Records from a data source:
───

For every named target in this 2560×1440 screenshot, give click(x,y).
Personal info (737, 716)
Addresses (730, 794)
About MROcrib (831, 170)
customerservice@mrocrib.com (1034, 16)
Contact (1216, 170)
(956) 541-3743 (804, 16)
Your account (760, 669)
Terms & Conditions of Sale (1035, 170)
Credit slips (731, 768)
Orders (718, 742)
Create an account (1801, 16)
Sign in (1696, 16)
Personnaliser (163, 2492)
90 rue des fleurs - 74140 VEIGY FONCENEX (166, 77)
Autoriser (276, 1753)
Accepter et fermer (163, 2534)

───

[Task description]: Repeat each entry exactly as it was given.

[Your response]:
For every named target in this 2560×1440 screenshot, give click(x,y).
Personal info (737, 716)
Addresses (730, 794)
About MROcrib (831, 170)
customerservice@mrocrib.com (1034, 16)
Contact (1216, 170)
(956) 541-3743 (804, 16)
Your account (760, 669)
Terms & Conditions of Sale (1035, 170)
Credit slips (731, 768)
Orders (718, 742)
Create an account (1801, 16)
Sign in (1696, 16)
Personnaliser (163, 2492)
90 rue des fleurs - 74140 VEIGY FONCENEX (166, 77)
Autoriser (276, 1753)
Accepter et fermer (163, 2534)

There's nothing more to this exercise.